■ WRITTEN REQUEST:
Between the lines holding "1333x896 pixels." and "click(x=545, y=113)", inclusive, rewrite every line with the requests kept, multiplying each click coordinate in the answers by 2.3 and rounding to the nearest whole number, with halves rounded up. Leave out all other lines.

Stored dataset items
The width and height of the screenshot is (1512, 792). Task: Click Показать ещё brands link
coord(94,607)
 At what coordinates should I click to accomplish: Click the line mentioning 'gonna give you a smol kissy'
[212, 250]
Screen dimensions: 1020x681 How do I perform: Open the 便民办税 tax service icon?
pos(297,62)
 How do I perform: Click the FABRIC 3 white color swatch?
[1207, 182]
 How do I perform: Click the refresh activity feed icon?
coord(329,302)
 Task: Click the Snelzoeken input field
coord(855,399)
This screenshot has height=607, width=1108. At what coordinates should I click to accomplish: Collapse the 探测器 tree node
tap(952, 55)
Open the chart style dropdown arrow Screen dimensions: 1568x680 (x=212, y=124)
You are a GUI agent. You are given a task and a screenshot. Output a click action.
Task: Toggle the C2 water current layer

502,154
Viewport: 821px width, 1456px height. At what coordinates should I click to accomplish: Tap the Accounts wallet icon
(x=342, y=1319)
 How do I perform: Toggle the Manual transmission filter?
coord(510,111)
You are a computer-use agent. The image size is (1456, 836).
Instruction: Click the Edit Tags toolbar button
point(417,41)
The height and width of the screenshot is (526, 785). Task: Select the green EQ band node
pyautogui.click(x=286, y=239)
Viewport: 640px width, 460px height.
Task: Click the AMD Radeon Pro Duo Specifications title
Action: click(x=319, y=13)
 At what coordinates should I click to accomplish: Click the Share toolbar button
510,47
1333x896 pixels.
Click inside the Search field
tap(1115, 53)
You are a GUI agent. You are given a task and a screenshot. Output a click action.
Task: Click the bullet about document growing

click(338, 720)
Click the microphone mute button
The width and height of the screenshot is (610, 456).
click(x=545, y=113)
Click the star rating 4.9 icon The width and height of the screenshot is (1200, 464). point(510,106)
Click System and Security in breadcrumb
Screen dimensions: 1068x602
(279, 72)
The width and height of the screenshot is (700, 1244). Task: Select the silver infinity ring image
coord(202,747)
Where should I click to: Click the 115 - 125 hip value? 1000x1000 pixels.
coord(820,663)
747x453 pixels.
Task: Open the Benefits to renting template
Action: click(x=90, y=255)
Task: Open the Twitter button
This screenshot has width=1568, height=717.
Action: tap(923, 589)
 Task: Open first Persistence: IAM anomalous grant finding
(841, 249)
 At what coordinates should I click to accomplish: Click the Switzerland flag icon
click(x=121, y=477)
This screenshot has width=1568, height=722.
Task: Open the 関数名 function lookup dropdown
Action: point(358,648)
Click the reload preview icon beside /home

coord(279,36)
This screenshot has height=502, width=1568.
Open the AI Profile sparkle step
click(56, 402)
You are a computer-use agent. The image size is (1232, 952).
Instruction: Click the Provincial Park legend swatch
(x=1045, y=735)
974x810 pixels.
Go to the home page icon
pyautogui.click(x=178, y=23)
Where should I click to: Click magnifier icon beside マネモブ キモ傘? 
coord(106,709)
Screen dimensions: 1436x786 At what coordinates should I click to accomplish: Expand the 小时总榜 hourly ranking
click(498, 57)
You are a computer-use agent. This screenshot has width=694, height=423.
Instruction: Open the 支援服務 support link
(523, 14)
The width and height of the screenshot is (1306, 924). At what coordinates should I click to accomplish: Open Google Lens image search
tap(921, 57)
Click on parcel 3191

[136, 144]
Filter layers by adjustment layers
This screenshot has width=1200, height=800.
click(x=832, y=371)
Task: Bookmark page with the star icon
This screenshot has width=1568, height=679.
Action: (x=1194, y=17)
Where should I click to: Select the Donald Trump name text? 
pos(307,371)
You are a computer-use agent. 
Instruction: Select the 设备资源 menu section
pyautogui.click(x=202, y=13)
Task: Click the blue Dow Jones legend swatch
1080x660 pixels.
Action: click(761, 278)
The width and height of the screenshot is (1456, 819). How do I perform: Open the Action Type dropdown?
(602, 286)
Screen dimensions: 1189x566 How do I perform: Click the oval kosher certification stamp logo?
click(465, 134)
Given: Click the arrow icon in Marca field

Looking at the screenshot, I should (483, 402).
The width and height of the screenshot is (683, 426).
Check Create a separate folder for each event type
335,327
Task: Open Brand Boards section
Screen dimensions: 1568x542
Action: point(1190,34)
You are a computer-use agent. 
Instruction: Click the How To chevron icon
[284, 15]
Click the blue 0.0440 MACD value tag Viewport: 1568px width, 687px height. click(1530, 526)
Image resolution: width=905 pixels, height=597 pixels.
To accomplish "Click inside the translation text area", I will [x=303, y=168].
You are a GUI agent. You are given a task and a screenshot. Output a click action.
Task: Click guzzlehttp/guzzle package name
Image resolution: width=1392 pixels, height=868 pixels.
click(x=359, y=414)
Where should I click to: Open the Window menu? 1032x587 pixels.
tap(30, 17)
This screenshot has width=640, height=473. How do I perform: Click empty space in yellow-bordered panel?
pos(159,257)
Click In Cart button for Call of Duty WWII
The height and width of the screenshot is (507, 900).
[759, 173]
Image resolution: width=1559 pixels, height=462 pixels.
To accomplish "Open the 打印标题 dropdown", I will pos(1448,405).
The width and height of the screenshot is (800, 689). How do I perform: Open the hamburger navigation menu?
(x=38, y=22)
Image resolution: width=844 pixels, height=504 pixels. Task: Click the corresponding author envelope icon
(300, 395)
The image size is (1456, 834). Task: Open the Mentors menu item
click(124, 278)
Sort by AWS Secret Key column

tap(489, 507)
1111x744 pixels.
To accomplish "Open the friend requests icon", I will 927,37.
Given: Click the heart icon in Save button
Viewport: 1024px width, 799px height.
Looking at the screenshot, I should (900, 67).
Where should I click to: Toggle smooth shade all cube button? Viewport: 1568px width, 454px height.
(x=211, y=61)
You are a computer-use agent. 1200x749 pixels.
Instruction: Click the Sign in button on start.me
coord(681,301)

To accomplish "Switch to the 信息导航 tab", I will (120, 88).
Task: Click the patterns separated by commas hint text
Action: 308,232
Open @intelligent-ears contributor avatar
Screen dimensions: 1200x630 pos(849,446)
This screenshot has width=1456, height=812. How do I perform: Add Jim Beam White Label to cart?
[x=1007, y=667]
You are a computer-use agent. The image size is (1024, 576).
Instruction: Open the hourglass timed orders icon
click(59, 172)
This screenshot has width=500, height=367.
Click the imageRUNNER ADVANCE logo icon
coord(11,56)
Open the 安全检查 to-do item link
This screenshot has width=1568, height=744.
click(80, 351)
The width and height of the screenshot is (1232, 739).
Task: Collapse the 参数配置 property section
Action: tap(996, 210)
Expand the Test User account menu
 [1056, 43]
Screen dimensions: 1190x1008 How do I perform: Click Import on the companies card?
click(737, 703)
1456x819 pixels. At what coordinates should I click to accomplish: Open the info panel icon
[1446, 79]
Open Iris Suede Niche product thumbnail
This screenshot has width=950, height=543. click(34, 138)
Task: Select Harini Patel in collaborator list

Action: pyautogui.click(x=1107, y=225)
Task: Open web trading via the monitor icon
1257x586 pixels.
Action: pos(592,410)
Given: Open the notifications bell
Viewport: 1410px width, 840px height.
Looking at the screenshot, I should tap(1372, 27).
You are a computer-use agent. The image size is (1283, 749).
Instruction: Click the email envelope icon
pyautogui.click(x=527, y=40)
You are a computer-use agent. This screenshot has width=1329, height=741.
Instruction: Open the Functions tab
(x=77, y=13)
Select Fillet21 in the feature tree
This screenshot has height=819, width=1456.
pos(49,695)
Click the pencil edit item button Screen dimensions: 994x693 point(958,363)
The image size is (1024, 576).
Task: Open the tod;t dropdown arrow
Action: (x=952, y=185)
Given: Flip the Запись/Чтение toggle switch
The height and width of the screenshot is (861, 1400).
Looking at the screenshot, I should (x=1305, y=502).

■ TASK RESPONSE:
1333x896 pixels.
Click inside the Search field
tap(2565, 122)
You are a GUI agent. You are given a task and a screenshot. Output a click action.
Task: Click the bullet about document growing

click(777, 1656)
Click the microphone mute button
The width and height of the screenshot is (610, 456).
click(x=1254, y=260)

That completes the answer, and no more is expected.